● PROBLEM DESCRIPTION:
Go through the data and tally the lines that hold the string "triangle". Reply with the total alone.

● DATA RECORDS:
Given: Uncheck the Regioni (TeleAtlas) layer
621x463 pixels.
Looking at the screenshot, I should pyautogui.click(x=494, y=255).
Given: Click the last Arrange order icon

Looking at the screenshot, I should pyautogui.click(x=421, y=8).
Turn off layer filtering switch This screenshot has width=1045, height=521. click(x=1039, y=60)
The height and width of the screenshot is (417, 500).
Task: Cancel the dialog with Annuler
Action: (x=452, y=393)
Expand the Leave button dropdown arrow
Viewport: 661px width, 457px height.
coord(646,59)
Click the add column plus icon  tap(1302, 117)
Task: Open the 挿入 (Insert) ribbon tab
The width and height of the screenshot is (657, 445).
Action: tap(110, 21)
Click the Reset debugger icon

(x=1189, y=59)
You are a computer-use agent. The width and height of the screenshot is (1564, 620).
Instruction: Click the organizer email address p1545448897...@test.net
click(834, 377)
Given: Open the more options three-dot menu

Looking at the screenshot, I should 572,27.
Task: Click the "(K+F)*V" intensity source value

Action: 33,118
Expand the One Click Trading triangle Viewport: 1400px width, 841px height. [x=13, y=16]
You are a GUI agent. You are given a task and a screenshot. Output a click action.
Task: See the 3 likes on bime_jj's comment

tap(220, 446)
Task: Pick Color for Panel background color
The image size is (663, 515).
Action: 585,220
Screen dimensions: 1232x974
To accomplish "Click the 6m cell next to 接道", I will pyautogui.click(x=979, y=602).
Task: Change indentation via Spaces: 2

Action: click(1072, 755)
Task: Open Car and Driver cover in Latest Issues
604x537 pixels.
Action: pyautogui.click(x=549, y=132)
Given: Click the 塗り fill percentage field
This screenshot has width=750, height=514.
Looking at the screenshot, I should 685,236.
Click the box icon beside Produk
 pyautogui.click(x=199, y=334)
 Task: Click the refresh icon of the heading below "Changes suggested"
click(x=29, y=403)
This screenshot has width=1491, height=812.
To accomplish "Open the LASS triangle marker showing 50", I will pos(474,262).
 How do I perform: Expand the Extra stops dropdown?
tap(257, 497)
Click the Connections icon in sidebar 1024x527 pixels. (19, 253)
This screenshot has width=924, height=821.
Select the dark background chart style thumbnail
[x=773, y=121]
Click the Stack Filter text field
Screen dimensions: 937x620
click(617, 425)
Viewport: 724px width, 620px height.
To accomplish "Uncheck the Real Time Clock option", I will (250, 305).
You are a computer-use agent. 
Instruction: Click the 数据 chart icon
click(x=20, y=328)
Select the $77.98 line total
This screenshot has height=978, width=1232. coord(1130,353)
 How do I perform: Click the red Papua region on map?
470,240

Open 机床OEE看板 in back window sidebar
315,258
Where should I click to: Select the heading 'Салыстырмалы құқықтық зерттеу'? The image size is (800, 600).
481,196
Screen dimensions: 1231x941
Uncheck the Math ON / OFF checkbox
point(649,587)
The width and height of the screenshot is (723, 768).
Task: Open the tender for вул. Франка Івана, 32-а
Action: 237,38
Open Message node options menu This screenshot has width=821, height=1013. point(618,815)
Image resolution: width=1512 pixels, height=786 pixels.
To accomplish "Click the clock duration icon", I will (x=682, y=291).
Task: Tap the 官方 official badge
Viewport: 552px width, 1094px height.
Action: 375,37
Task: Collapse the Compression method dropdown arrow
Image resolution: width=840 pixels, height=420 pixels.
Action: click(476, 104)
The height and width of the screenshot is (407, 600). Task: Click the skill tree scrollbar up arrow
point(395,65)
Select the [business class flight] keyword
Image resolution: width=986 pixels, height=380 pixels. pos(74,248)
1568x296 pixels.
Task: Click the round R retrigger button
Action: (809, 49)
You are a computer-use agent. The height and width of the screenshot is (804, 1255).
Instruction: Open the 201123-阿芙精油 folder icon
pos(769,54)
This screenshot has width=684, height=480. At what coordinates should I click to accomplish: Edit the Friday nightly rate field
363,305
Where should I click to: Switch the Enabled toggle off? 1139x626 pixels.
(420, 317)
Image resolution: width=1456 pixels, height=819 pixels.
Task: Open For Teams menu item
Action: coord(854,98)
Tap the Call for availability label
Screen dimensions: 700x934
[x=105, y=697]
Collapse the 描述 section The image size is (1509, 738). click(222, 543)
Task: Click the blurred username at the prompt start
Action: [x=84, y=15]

● SOLUTION FOR THIS EXERCISE:
2